In the following week's game against the Houston Texans, Perriman caught seven passes for 102 yards during the 23–20 loss. In Week 17 against the Atlanta Falcons, Perriman caught five passes for 134 yards and a touchdown during the 28–22 overtime loss. Overall, Perriman finished the 2019 season with 36 receptions for 645 receiving yards and six receiving touchdowns.

===New York Jets===
On April 1, 2020, Perriman signed a one-year contract with the Jets worth $8 million with $6 million guaranteed. In Week 9, on Monday Night Football against the New England Patriots, he had five receptions for 101 receiving yards and two receiving touchdowns in the 30–27 loss. In the 2020 season, Perriman appeared in and started 12 games. He finished with 30 receptions for 505 receiving yards and three receiving touchdowns.

===Detroit Lions===
On March 22, 2021, Perriman signed a one-year contract with the Detroit Lions. On August 30, the Lions cut Perriman.

===Chicago Bears===
On September 6, 2021, Perriman signed a one-year, $900,000 contract with the Chicago Bears. He was waived on November 7, without playing a snap for the team.

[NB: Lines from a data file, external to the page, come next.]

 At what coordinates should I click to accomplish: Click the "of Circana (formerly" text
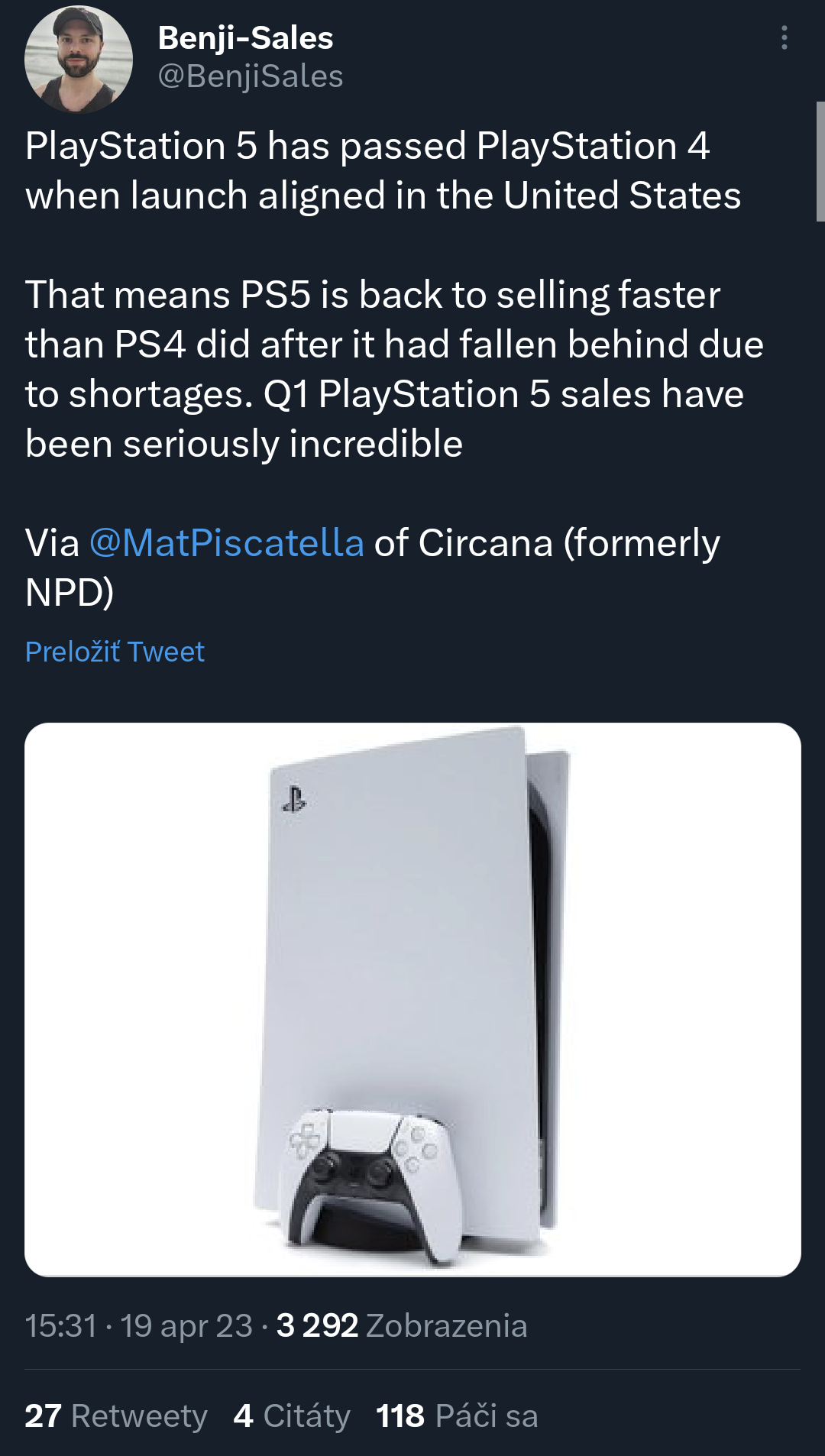pyautogui.click(x=546, y=543)
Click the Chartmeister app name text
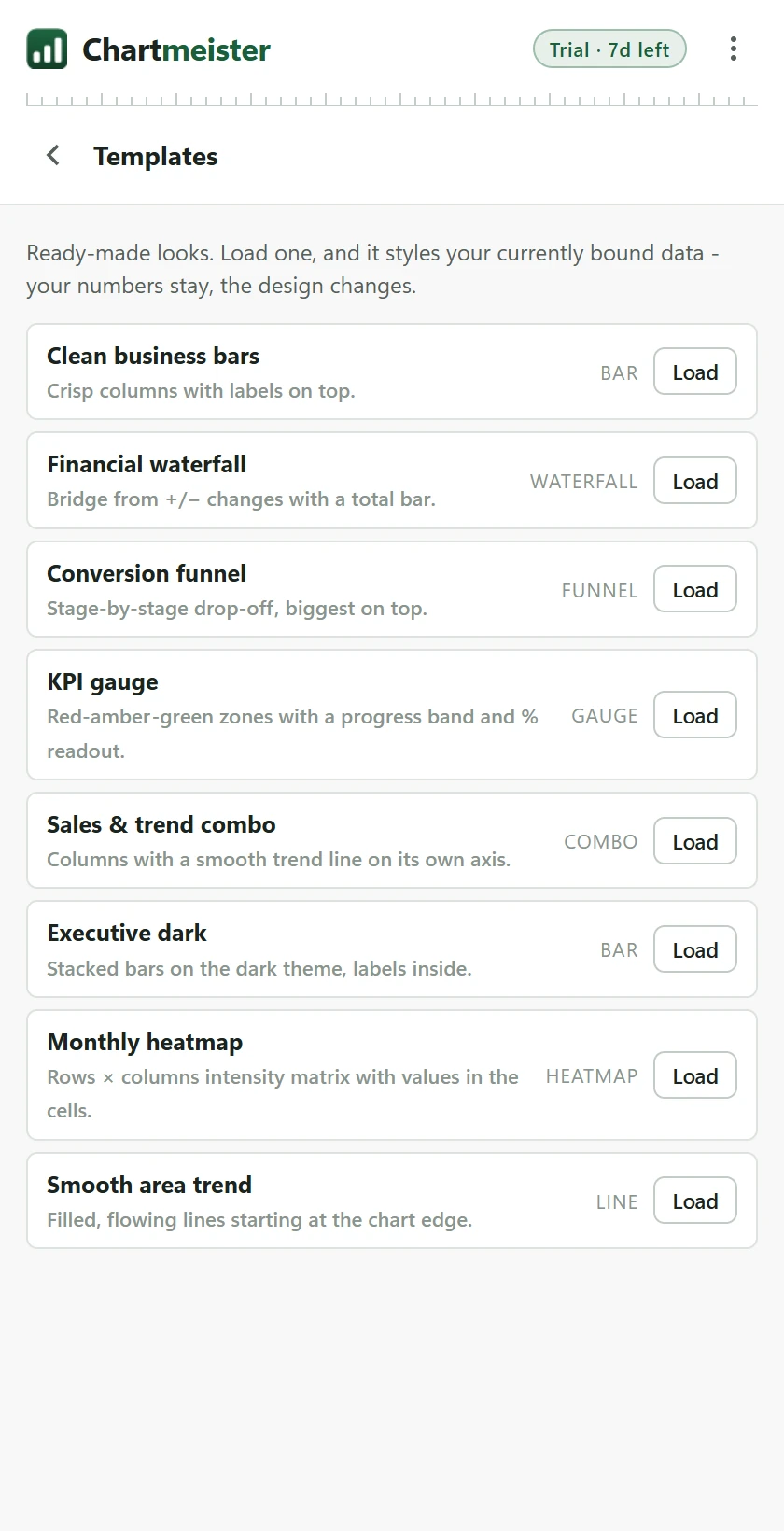 click(x=176, y=49)
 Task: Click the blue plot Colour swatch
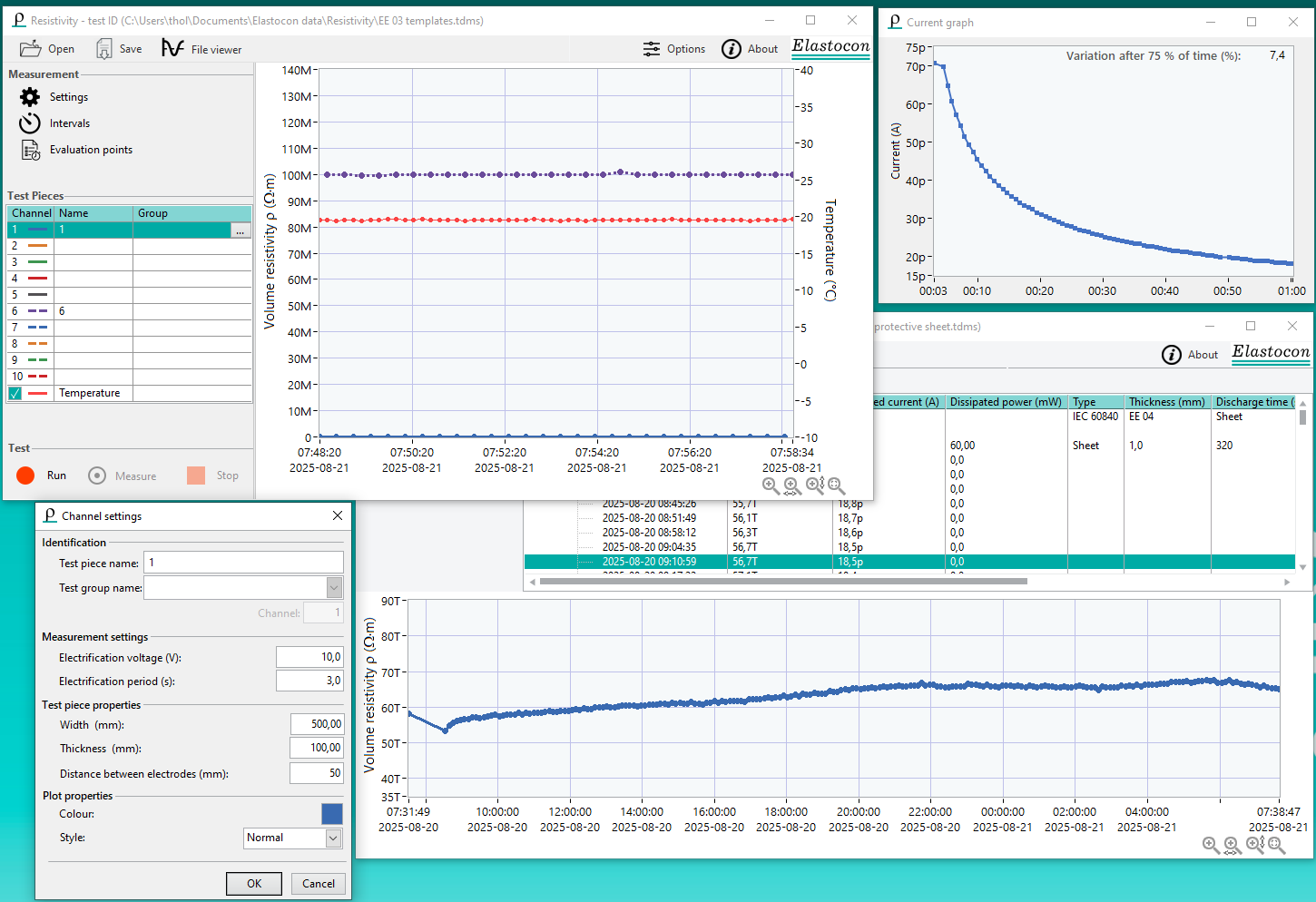[331, 814]
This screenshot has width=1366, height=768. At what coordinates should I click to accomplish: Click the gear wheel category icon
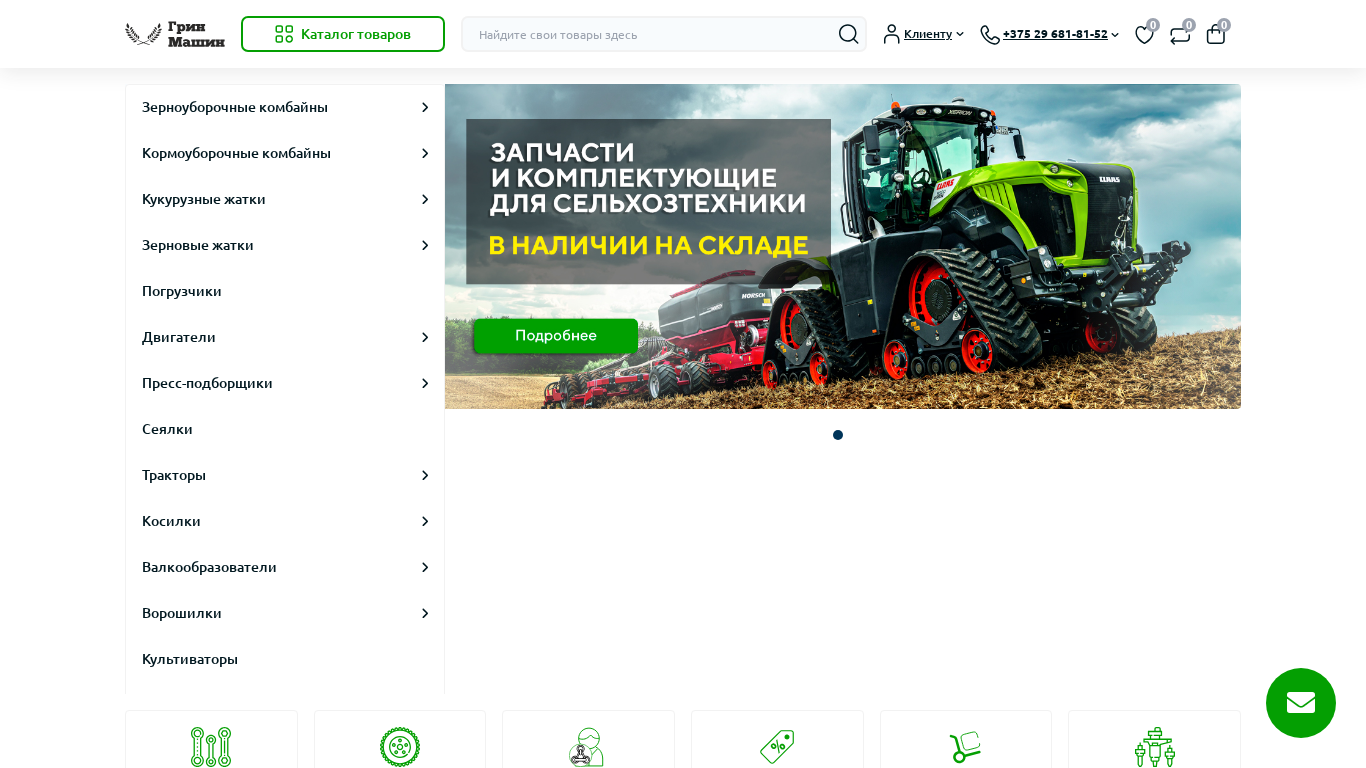tap(400, 746)
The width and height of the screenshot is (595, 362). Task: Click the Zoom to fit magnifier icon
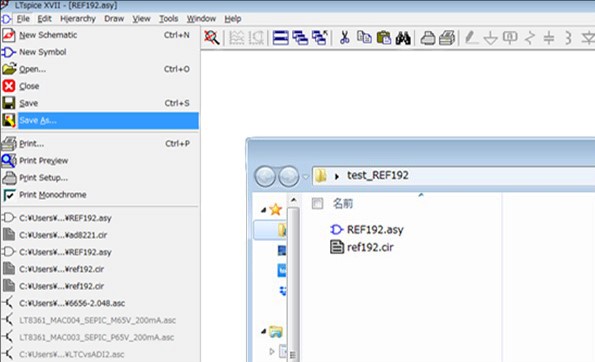click(211, 38)
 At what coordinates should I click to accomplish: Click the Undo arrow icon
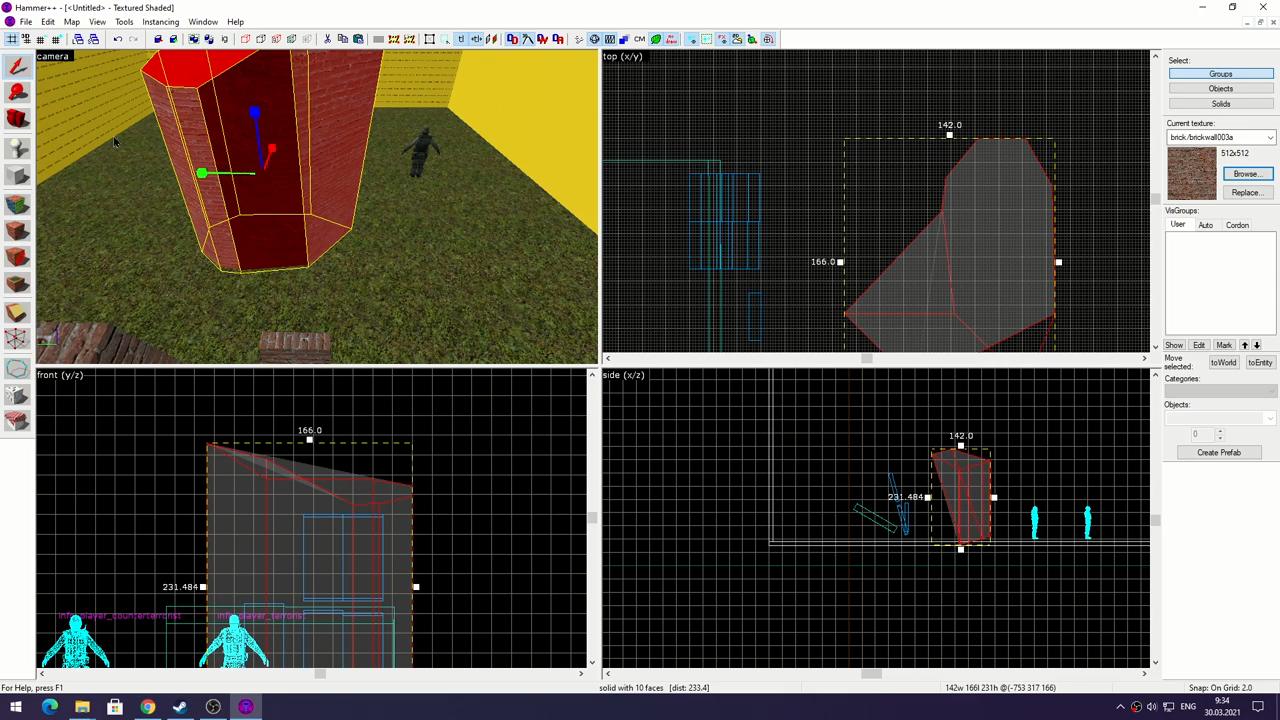[x=117, y=39]
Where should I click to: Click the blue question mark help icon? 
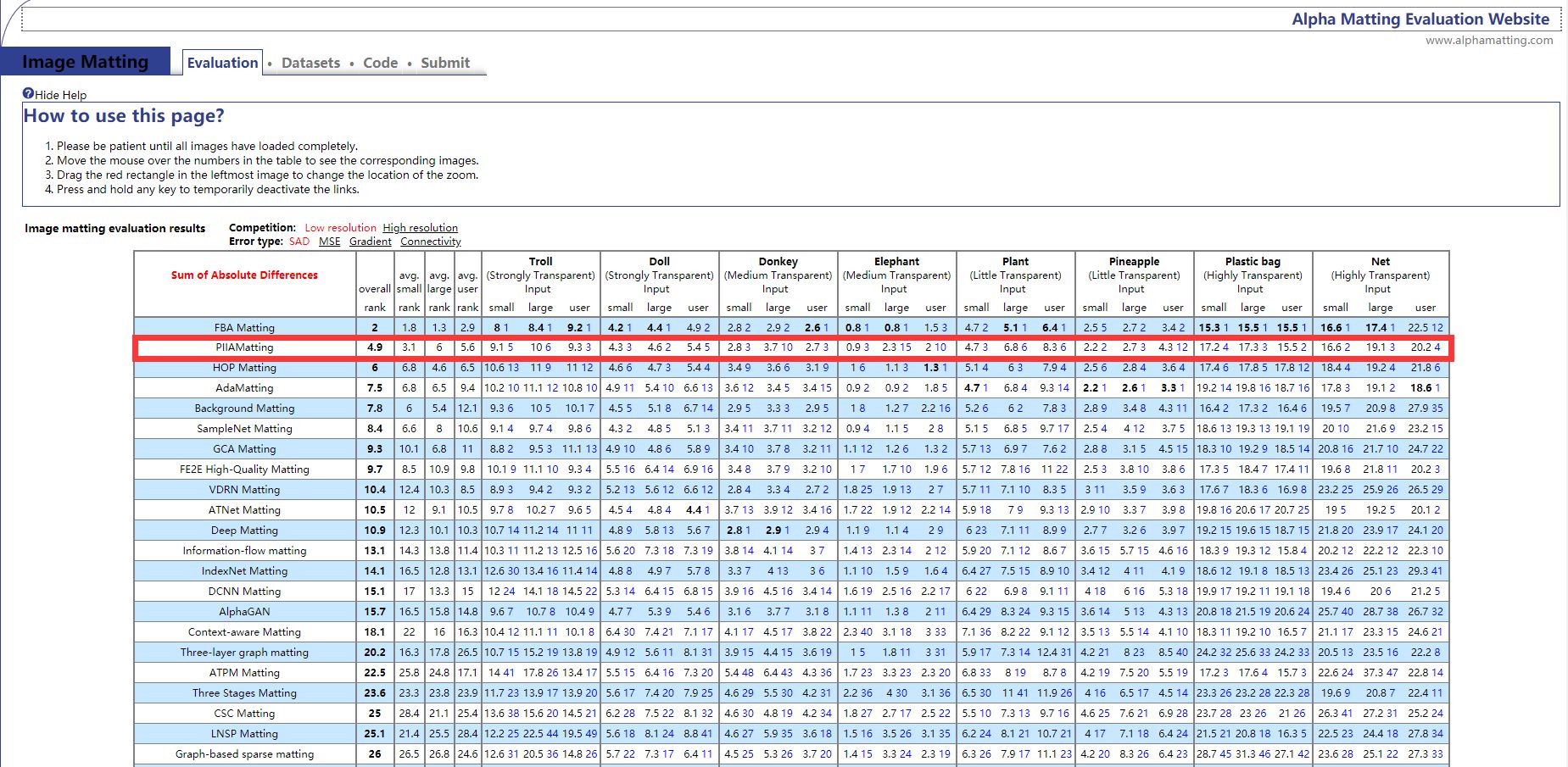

===Tampa Bay Buccaneers (second stint)===
On November 9, 2021, Perriman was signed to the Buccaneers practice squad. He was promoted to the active roster in December. On December 12, Perriman caught a 58-yard touchdown from Tom Brady; the touchdown was a walk—off in overtime against the Buffalo Bills. The pass was Brady’s 700th touchdown pass. Perriman played in six games in the 2021 season and had 11 receptions for 167 yards and one touchdown.

On March 24, 2022, Perriman re-signed with the Buccaneers.
Perriman appeared in 11 games in the 2022 season, finishing the year with nine receptions for 110 receiving yards and one receiving touchdown.

===Indianapolis Colts===
On June 5, 2023, Perriman signed with the Indianapolis Colts. He was released by Indianapolis on August 29.

==Career statistics==
===NFL===

| Year | Team | Games |  | Receiving |  |  |  |  | Rushing |  |  |  |  | Fumbles |  |
| GP | GS | Rec | Yds | Avg | Lng | TD | Att | Yds | Avg | Lng | TD | Fum | Lost |
| 2015 | BAL | 0 | 0 | Did not play due to injury |  |  |  |  |  |  |  |  |  |  |  |
| 2016 | BAL | 16 | 1 | 33 | 499 | 15.1 | 53T | 3 | 1 | 2 | 2.0 | 2 | 0 | 0 | 0 |
| 2017 | BAL | 11 | 3 | 10 | 77 | 7.7 | 14 | 0 | 0 | 0 | 0.0 | 0 | 0 | 0 | 0 |
| 2018 | CLE | 10 | 2 | 16 | 340 | 21.3 | 66 | 2 | 4 | 2 | 0.5 | 7 | 0 | 0 | 0 |
| 2019 | TB | 14 | 4 | 36 | 645 | 17.9 | 44 | 6 | 2 | 16 | 8.0 | 13 | 0 | 0 | 0 |
| 2020 | NYJ | 12 | 12 | 30 | 505 | 16.8 | 53 | 3 | 1 | 6 | 6.0 | 0 | 0 | 0 | 0 |
| 2021 | TB | 6 | 0 | 11 | 167 | 15.2 | 58 | 1 | 1 | −3 | −3.0 | −3 | 0 | 0 | 0 |
| 2022 | TB | 11 | 3 | 9 | 110 | 12.2 | 28 | 1 | 2 | −7 | −3.5 | 0 | 0 | 2 | 1 |
| Career |  | 80 | 25 | 145 | 2,343 | 16.2 | 66 | 16 | 11 | 16 | 1.5 | 13 | 0 | 2 | 1 |

===College===

| Season | Team | Conf | Class | Pos | GP | Receiving |  |  |  |
| Rec | Yds | Avg | TD |
| 2012 | UCF | CUSA | FR | WR | 14 | 26 | 388 | 14.9 | 3 |
| 2013 | UCF | American | SO | WR | 12 | 39 | 811 | 20.8 | 4 |
| 2014 | UCF | American | JR | WR | 13 | 50 | 1,044 | 20.9 | 9 |
| Career |  |  |  |  | 39 | 115 | 2,243 | 19.5 | 16 |

==Personal life==
His father, Brett Perriman, played ten years in the NFL as a wide receiver for four teams.